Robin Givhan gets it dead the hell on:

Did someone say comfortable? Because this is a culture quick to justify wearing virtually anything in the name of comfort -- pajama bottoms as pants, sneakers as business footwear, leggings in lieu of trousers, Uggs with miniskirts -- Crocs now rival flip-flops as the most annoyingly omnipresent style of summer footwear. City streets are inundated with shuffling phalanxes of men and women with bright orange, yellow and red Bozo feet.

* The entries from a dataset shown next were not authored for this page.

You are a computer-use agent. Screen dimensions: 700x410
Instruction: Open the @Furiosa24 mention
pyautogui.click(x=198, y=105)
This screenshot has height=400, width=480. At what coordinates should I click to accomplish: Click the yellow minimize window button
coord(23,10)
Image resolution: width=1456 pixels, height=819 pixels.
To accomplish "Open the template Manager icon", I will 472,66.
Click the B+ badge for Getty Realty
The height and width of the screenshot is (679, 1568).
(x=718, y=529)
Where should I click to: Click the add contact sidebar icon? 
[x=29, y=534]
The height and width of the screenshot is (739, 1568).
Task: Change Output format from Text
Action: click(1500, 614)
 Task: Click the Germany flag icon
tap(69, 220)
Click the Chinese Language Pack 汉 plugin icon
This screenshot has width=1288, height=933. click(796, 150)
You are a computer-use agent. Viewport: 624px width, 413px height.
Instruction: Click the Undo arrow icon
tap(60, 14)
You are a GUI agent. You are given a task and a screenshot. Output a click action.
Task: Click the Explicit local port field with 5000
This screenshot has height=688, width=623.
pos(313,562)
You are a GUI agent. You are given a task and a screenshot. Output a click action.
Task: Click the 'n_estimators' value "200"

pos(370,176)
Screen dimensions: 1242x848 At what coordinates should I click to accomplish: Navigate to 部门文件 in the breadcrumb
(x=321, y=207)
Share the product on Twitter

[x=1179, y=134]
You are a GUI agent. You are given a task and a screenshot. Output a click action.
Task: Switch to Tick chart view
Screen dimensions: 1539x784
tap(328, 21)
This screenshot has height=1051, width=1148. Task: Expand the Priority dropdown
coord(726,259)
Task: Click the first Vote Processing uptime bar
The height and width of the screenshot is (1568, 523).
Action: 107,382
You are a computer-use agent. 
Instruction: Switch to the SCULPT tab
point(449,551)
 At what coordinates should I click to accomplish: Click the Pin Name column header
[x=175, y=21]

The shoes can look cute on children. But all those adults walking around in Crocs, going on about how comfortable they are, look like overgrown children. They are like the workday Peter Pans who carry backpacks in the city. Not grown-up leather backpacks, but the kind made of nylon with water bottles stuck inside a web of bungee cords and a canister of Bear Be Gone hanging off the side. They have mistaken their walk to the office for a climb to the summit of the Grand Tetons.

Why, oh why, must people assimilate perfectly reasonable, functional and cheeky sports attire into street clothes? Why couldn't they keep their Crocs on the boat or in the garden?

Is there no respect for the public sphere any longer? Men stroll about in short pants, well past the age of ten, with baseball caps and t-shirts. Women stroll about in God only knows what, flip-flops, crocs, pajama pants or whatever the latest barbarism may be. THE WORLD IS NOT YOUR LIVING ROOM. GROW UP.